Watch Out   1984 RCA Europe Recordings

Note before reading my review: I readily and proudly admit that Trash is one of my guilty pleasures from 1980’s metal. I got their lone American release (on Atlantic records in 1985) and only in the past 2 years became acquainted with its far superior predecessor, hence this review.

Alright, first things first.  I got Trash’s lone American release Burnin’ Rock when it came out in 1985.  I loved the fact that a band would be so brazen to call themselves Trash, so I just had to find out for myself.   Honestly, I felt that AC/DC was in a bit of a rut creatively at the time and it seemed obvious to me that Atlantic records was looking for someone to take their place and Trash halfways fit the bill whatwith their painfully simple toonz.  However, the album was half good (not great) and half crap for my ears…but dammit, the enthusiasm of the band whipping every mediocre riff to death halfway won me over.

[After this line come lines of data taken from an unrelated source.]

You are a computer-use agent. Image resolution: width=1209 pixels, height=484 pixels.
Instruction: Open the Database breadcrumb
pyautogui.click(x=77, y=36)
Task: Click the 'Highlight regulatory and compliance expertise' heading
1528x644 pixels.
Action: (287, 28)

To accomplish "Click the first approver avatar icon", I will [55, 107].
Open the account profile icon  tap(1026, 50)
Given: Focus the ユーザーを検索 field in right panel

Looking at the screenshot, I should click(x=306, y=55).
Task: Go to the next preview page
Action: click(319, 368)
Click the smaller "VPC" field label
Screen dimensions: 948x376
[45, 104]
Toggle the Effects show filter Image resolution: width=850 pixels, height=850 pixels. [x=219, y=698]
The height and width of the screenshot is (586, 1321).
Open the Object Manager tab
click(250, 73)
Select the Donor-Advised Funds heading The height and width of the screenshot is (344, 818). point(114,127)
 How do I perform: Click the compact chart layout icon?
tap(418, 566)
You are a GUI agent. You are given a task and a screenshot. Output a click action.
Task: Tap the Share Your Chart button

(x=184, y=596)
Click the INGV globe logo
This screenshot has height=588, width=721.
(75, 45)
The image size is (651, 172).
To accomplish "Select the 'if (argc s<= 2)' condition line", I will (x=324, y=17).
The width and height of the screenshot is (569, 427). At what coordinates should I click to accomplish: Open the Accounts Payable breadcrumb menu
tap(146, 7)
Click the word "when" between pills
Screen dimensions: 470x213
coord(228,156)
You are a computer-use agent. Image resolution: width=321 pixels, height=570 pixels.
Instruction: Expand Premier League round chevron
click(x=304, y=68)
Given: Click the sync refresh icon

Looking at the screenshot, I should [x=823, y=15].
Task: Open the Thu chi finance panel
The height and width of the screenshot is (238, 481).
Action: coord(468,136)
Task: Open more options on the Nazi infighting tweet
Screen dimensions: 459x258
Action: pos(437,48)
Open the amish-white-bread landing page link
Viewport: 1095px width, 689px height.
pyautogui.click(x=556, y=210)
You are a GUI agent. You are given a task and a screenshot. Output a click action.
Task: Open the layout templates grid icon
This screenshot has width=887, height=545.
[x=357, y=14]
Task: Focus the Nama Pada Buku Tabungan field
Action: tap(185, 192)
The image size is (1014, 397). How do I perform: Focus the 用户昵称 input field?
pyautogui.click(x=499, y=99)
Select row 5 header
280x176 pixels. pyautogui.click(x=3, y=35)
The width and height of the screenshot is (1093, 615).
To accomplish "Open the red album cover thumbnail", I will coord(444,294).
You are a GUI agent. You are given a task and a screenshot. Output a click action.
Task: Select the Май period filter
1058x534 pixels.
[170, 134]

Then I looked them up (don’t ask me why…I have no legitimate answer) on Spotify just for shits an giggles and lo-and-behold I discovered that they had a release PRIOR to the one I was familiar with.  I just couldn’t help myself.  Make no mistake, this is no steaming reinvention of anything, but I’ve been listening to it incessantly for the past couple of months and thought it deserved a good review.

I’ve always had a soft spot in my heart for ANY band making an attempt at an English language album when English is very obviously their second language (i.e. album closer No More Rock Tonight…umm…WTF?).  I recently read the Wikipedia page on Jim Croce and saw a quote from him that sums it up for me…he and his band were picked to do a foreign exchange tour of Africa, Yugoslavia and the Middle East and he said “We just ate what the people ate, lived in the woods, and played our songs. Of course they didn’t speak English over there but if you mean what you’re singing, people understand.”

That really sums it up for me with this album.  As I stated earlier, it’s no steamin’ reinvention of anything, but as you will also read elsewhere in The Sonic Abyss enthusiasm and conviction win the day with me.  This album is full of both…riffs you’ve heard a million times before, but never like this.  Lyrics you’ve heard a million times before, but never like this.

I’ve got to agree with Martin Popoff (my fave music writer/reviewer, bar none) when he said that lead-off track Vicious is the most kickin’ cover of a Lou Reed song ever.  It is…in spite of lead singer Tony-Roy Taylor’s trouble enunciating the word (he pronounces it as “Wicious”)…and it just doesn’t matter because the song kicks ass.  That’s where the aforementioned Jim Croce quote comes into play…if you mean what you’re singing, people understand.

You can find fault with any song on here…you can also find some real sincere rockin’ joy if you put your prejudice aside and just let the music breathe into you.  Drop and Die has some tasty lead guitar licks all over the place that harken back to the best FM radio album cuts you love.  That’s really what drives this album…a sense of innocent wonder and joy with regard to the sound of a good, distorted electric guitar playing chords that are heartfelt.   Check out Name of the Game…tell me you wouldn’t just love hearing this song coming out of nowhere on your favorite station in the middle of the night.  Yes, the lyrics again showcase the fact that English is their second language but I just don’t give a shit.

Some albums are better for their imperfections, and I’ll take sincerity with imperfections over perfect insincerity any day.  Watch Out is a fun album that sounds to me like a pre-Internet age Scandinavian hard rock band trying to take full advantage of their one opportunity to crack the American rock market.  I can’t fault any band for that when the result is an album that sounds like, to reference the aforementioned Jim Croce quote, they MEAN it.

This is one of those albums that is better for its imperfections and innocence.  It brings me back to those glorious “music is everything” high school daze, and because of that I’ll always love it.   The English-as-second-language thing may take some getting used to, but I guarantee you’ll be laughing WITH them and NOT at them when it’s over.

Overcome your guilt and enjoy Abysmally:)

Rating:  3.5 – 4 out of 5  (I can’t decide, but on a good day it’s a 4.  Enthusiasm wins out.)